Kierowcy notorycznie przekraczają prędkość, jest problem, żeby wyjechać z własnej posesji, a na drodze ciągle zdarzają się jakieś kolizje czy wypadki – alarmują mieszkańcy ulicy Sucharskiego w Lisiej Górze, którzy proszą Radio RDN o interwencję w tej sprawie.
To droga krajowa nr 73 biegnąca w stronę Dąbrowy Tarnowskiej. Słuchacze apelują, by władze gminy poprawiły bezpieczeństwo na tym odcinku drogi, zanim dojdzie tu do tragedii.
Wójt Lisiej Góry Arkadiusz Mikuła przyznaje, że temat zna, ale problem jest złożony.
– Składaliśmy stosowne pisma, rozmawialiśmy na temat ograniczenia prędkości do 50 km/h na całym terenie zabudowy, jeśli chodzi o przebieg drogi 73 na terenie Brzozówki, Lisiej Góry i Brnia, prędkość została ograniczona tylko odcinkowo. Ze względu na kategorię, Generalna Dyrekcja Dróg Krajowych i Autostrad nie wyraża zgody na całym odcinku terenu zabudowanego do zmniejszenia tej prędkości do 50 km/h. W samym centrum Lisiej Góry, w okolicach Centrum Rekreacyjnego został znakami oznaczony ten teren, że jest duża liczba dzieciaków i młodzieży, którzy w tym terenie funkcjonują. Prowadzimy rozmowy jeszcze na temat dodatkowego doświetlenia oznakowania przejścia dla pieszych przy samym centrum rekreacyjnym.
Wójt gminy Lisia Góra przyznaje jednocześnie, że jest szansa na przedłużenie planowanej obwodnicy, której budowa ma się rozpocząć lada chwila.
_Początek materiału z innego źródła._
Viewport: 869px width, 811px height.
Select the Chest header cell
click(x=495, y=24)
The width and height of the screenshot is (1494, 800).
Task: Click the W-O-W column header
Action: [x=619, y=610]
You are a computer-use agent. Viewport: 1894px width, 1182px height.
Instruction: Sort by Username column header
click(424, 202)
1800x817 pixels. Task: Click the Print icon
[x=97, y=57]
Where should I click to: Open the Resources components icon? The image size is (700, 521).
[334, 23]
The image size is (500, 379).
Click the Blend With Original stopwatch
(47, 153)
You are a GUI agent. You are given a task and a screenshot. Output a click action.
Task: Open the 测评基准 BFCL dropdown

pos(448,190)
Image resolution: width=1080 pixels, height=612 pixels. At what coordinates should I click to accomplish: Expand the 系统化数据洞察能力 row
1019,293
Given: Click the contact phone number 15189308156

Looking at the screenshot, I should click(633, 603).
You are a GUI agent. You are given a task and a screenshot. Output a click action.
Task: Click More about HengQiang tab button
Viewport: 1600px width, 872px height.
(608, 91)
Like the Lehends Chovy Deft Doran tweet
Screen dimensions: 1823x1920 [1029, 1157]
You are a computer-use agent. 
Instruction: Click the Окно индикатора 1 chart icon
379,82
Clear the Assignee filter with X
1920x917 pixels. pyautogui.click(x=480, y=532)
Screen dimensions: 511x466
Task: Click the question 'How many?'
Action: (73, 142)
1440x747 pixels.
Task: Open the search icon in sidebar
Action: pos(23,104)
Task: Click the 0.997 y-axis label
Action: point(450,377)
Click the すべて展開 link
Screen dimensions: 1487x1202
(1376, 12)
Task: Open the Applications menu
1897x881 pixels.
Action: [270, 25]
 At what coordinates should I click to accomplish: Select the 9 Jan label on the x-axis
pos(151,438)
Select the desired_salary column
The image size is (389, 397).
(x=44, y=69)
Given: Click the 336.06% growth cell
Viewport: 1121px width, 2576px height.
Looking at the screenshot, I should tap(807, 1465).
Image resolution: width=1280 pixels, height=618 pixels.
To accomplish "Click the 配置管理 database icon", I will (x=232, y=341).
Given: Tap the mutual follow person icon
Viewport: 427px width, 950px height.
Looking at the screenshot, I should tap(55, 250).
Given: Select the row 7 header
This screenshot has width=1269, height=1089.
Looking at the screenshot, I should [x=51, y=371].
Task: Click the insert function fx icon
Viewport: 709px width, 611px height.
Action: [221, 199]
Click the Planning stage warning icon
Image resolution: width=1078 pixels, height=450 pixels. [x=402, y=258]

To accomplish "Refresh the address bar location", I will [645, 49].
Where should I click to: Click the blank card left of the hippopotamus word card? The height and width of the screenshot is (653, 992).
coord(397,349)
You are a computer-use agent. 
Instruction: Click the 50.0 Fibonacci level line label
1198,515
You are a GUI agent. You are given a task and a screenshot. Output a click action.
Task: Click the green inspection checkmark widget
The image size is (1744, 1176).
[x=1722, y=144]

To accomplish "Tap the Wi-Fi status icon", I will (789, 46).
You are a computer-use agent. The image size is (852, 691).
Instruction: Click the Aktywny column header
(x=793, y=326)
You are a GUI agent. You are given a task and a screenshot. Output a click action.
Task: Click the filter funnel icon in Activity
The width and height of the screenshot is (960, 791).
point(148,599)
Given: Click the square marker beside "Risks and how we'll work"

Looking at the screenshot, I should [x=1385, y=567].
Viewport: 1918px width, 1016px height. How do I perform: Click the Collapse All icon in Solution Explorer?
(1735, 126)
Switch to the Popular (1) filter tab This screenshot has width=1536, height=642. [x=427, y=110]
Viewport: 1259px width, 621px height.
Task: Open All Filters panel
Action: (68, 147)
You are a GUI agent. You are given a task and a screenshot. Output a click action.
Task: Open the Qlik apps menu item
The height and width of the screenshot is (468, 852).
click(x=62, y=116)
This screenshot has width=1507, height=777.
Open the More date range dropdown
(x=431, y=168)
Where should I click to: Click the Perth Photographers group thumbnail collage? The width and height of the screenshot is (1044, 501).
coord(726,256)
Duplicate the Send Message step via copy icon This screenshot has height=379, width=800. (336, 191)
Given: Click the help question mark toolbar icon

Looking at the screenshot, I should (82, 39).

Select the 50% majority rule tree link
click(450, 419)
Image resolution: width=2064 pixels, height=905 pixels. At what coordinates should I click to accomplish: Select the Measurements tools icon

Arkadiusz Mikuła dodaje, że to rozwiązałoby wiele problemów osób, mieszkających przy ul. Sucharskiego.
– Są rozmowy, które wstępnie prowadzimy z Ministerstwem Infrastruktury. Rozmawiamy na temat ewentualnej obwodnicy Lisiej Góry w ciągu drogi krajowej, całkowite wyprowadzenie tego ruchu poza Lisią Górę, być może nawet na przedłużeniu tej obwodnicy, którą za chwilę będziemy budować, tak naprawdę stanowi to już połowę obwodnicy Lisiej Góry. Analizowane są przez GDDKiA te rozwiązania, analizowane są natężenia ruchu, też sprawdzane jest, jak ten ruch będzie przebiegał i ilość samochodów po wybudowaniu obwodnicy Lisiej Góry, tej w kierunku Mielca, więc szukamy tu rozwiązań, żeby ten ruch całkowicie wyprowadzić.
Mieszkańcy w tej części Lisiej Góry skarżą się również na uciążliwy hałas, powodowany częstym przejazdem samochodów przez ten teren. W ich opinii pomóc mogłyby tu ekrany dźwiękoszczelne, jednak władze gminy tłumaczą, że nie pozwalają na to przepisy, bo droga jest zbyt wąska, a tego typu ekrany są montowane głównie przy autostradach, liniach kolejowych i drogach szybkiego ruchu.